Another potential confounder is sun exposure during leisure activities. We do not have information on sunbathing, outdoor activities, use of sunscreen, etc. Nonetheless, it seems unlikely that welders would be exposed more or less than the reference group with a similar socioeconomic position.

In general, BCC and SCC are being studied much more rarely than melanoma, because of no or incomplete registration of NMSC in various cancer registries (Lucke et al. 1997). Hence, to our knowledge, the present study is the first large-scale follow-up study to assess the potential association between welding and the subsequent risk of NMSC and malignant melanoma.

Conclusions

In this relatively large Danish cohort study with 25 years of systematic follow-up, we found increased incidence of BCC and AK located exclusively at the neck according to long-term arc welding. This finding is plausibly explained by the higher UV exposure at the neck, since this location may not be sufficiently protected by welding helmet and clothing. Consequently, the results indicate that especially the neck during welding operations requires further protection.

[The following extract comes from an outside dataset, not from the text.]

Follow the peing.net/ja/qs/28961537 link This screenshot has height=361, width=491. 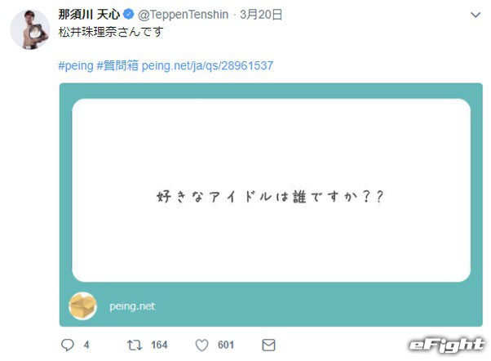[x=207, y=65]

This may be achieved through the use of sunscreen and more appropriate industrial clothing.

Summary

The purpose was to explore if UVR exposure from metal arc welding increases the risk of malignant melanoma, basal cell carcinoma, squamous cell carcinoma, and/or actinic keratosis. The present study of 4333 welders and 512,057 referents indicates that long-term exposure to arc welding is related to increased risk of basal cell carcinoma and actinic keratosis located at the neck. The study provides no support for the hypothesis that welding exposure increases the risk for skin cancer at other locations. Data were adjusted for age and social group.